As perhaps the most successful and famous investor of our time, Mr. Warren Buffett should know a thing or two about money management. When he took over the management of Berkshire Hathaway in 1964 until today, the company has an average growth rate of about 18% per annum. $1,000 invested in 1964 will be worth a staggering $6.4Million today! In comparison, the same amount if invested in an S&P index fund would have grown to about $60,000 in the same period. This speaks volumes about his genius in financial management.
Let’s face it. A lot of us have a very hard time reaching our financial goals and it usually got nothing to do with bad luck. According to Mr Buffet, one of the richest men in the world, there are two simple and costly mistakes most of us make when managing our personal finances.
The first mistake:

We neglect to cultivate the habit of saving money early in life. Yes, saving is a habit that must be cultivated in most of us; it comes naturally to only a few people.  But too often, we allow ourselves to fall into the trap of believing that saving can wait until we have more money to spare. This turns out to be a costly mistake as we approach middle age.
My earlier article on “How to do less and have more for retirement” illustrates this point poignantly.

The second mistake:

The second mistake that people make is trying to get rich quickly. One should understand that when it comes to building a fortune, there is really no shortcut to success.

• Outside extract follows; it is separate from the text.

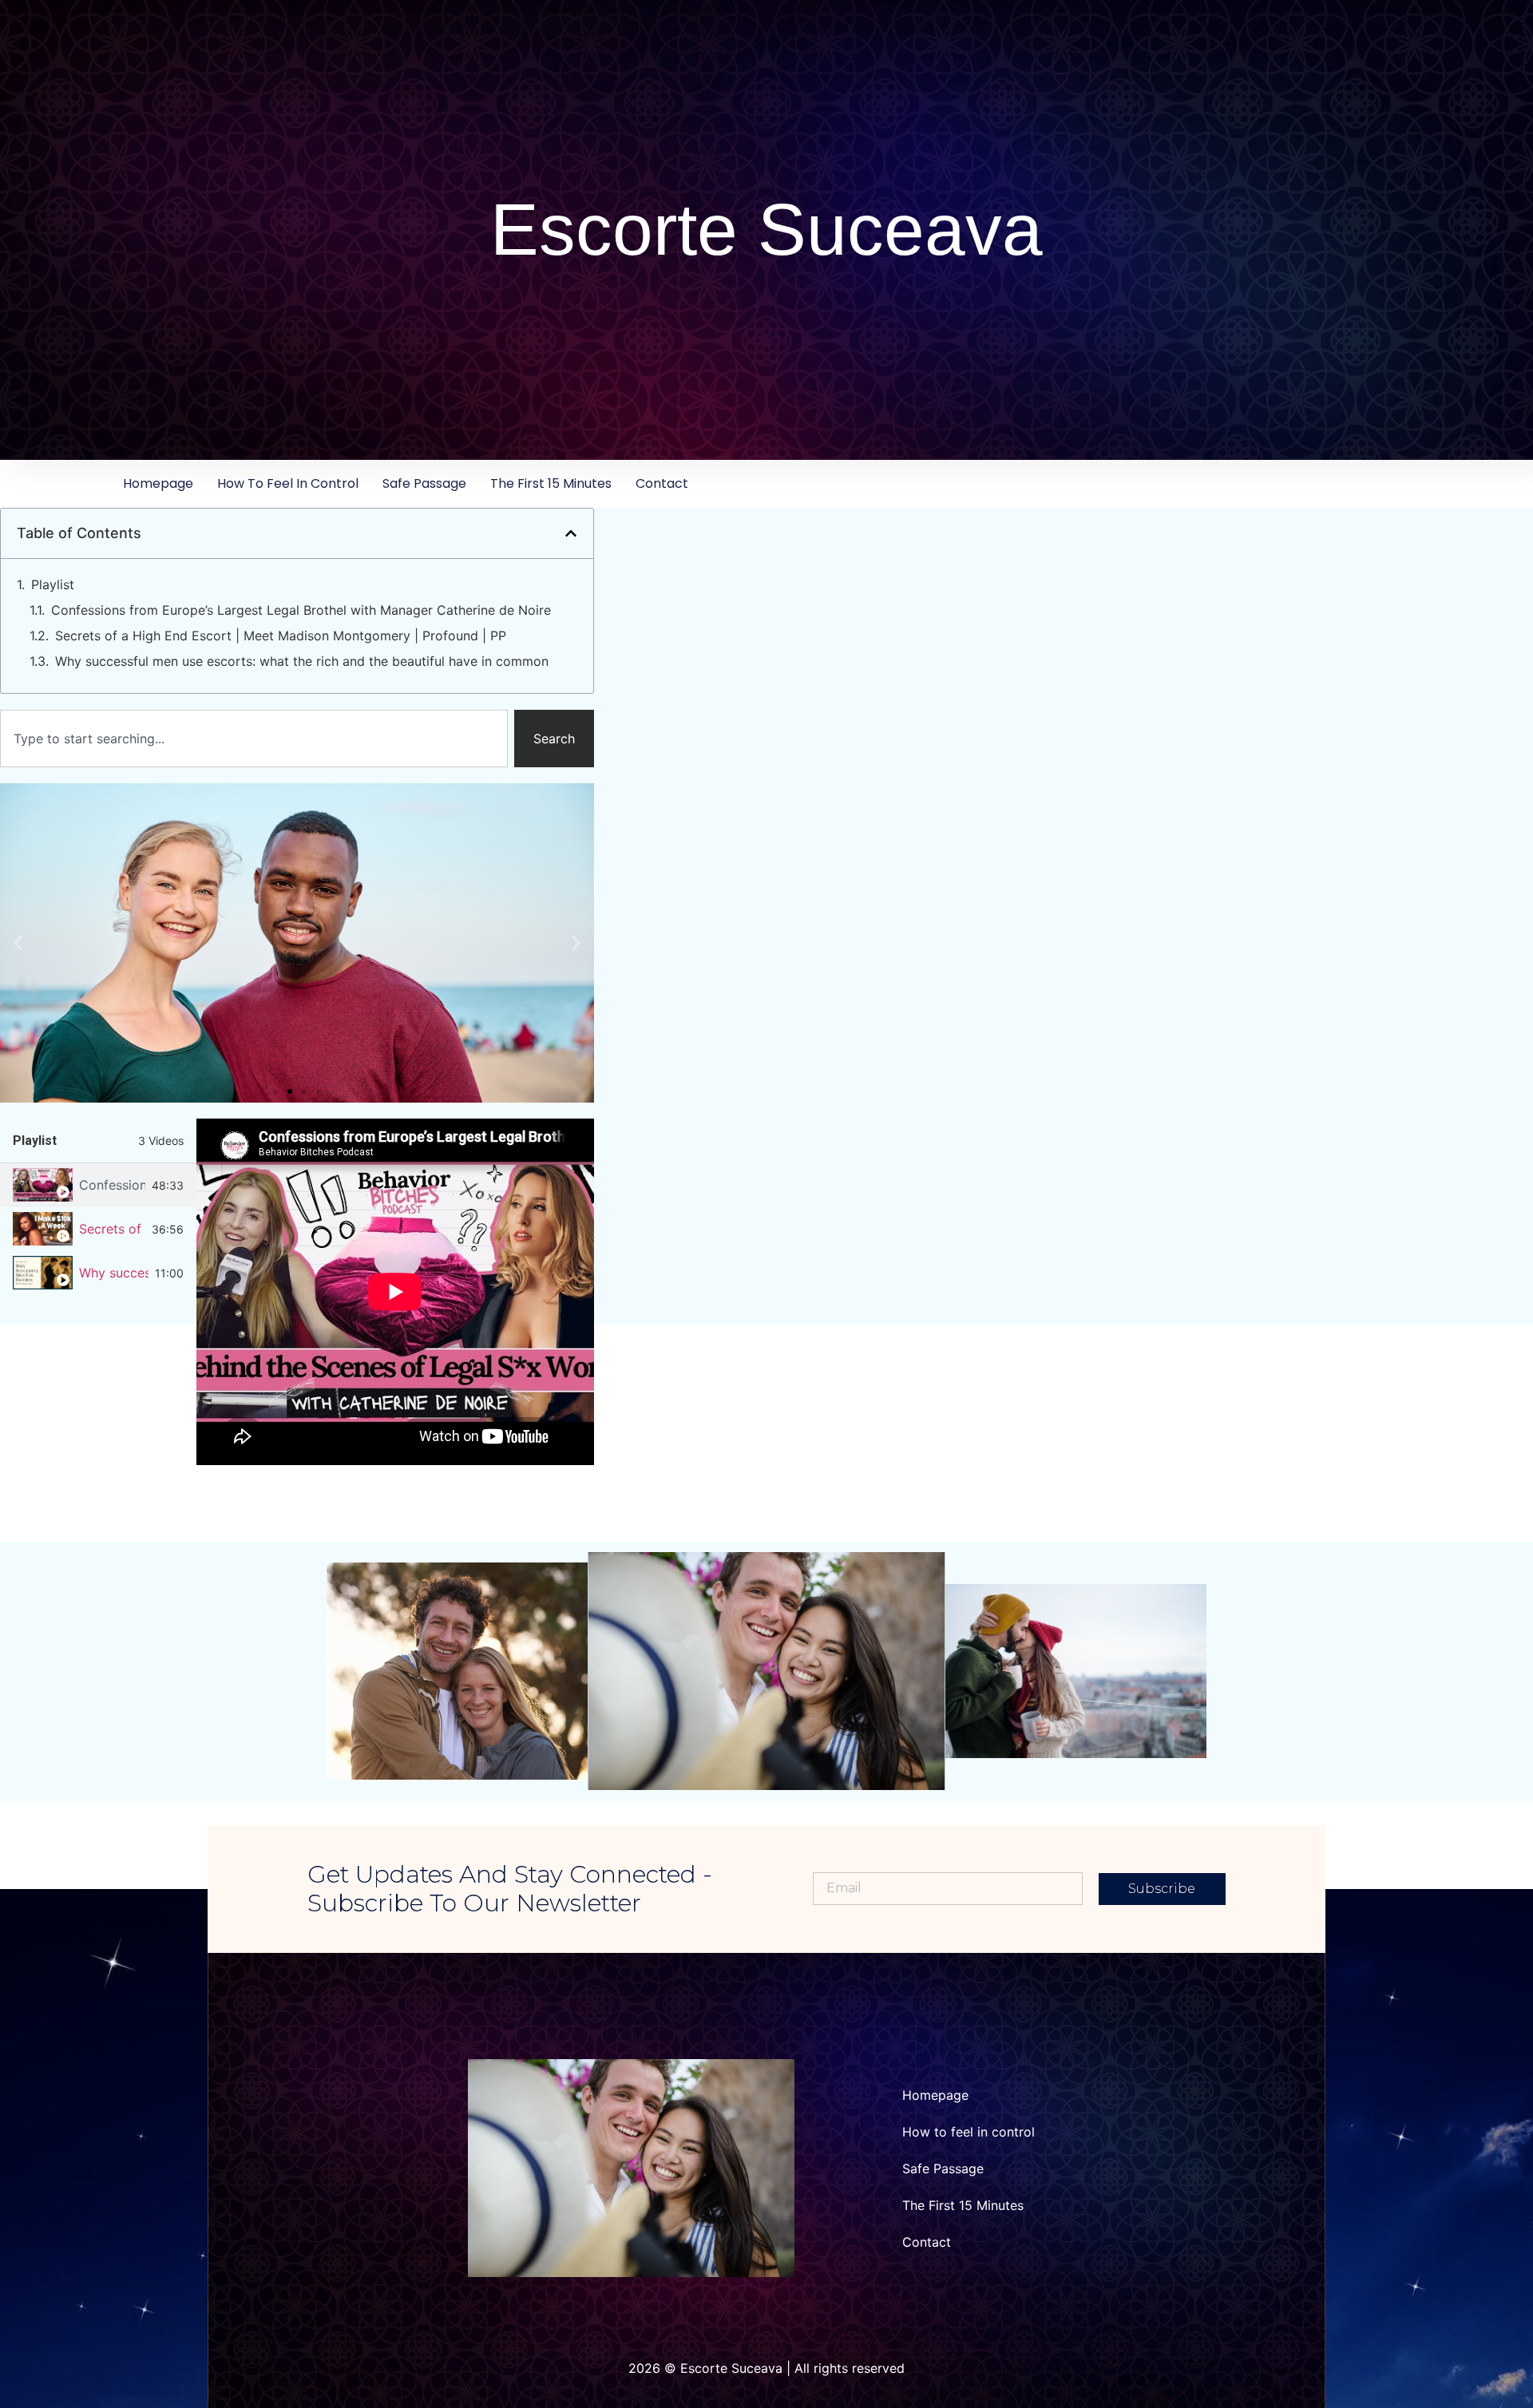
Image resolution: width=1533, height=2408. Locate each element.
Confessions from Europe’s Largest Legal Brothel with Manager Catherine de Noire (301, 610)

The key to wealth accumulation, according to Mr Buffett, is patience. It is usually ‘time in the market’ and not ‘timing of the market’ that creates success in investment. Many people are told that the stock market is useful only so long as you can find the next big company that will double your money in a matter of days and that the best investments are the ones that no one knows about. This is the undoing of most people who want to get rich quick in the stock market. Greed and impatience are the root causes in the failure of money management.

As Mr Buffett says, “It’s pretty easy to get well-to-do slowly, but it’s not easy to get rich quick.” Many financial instruments that promises too-good-to-be-true returns are usually what they are: too good to be true. Wise words indeed from the man who has said his favourite holding period for his stocks are “forever”, contrary to traders who can buy and sell their stock ‘investments’ in less than a day.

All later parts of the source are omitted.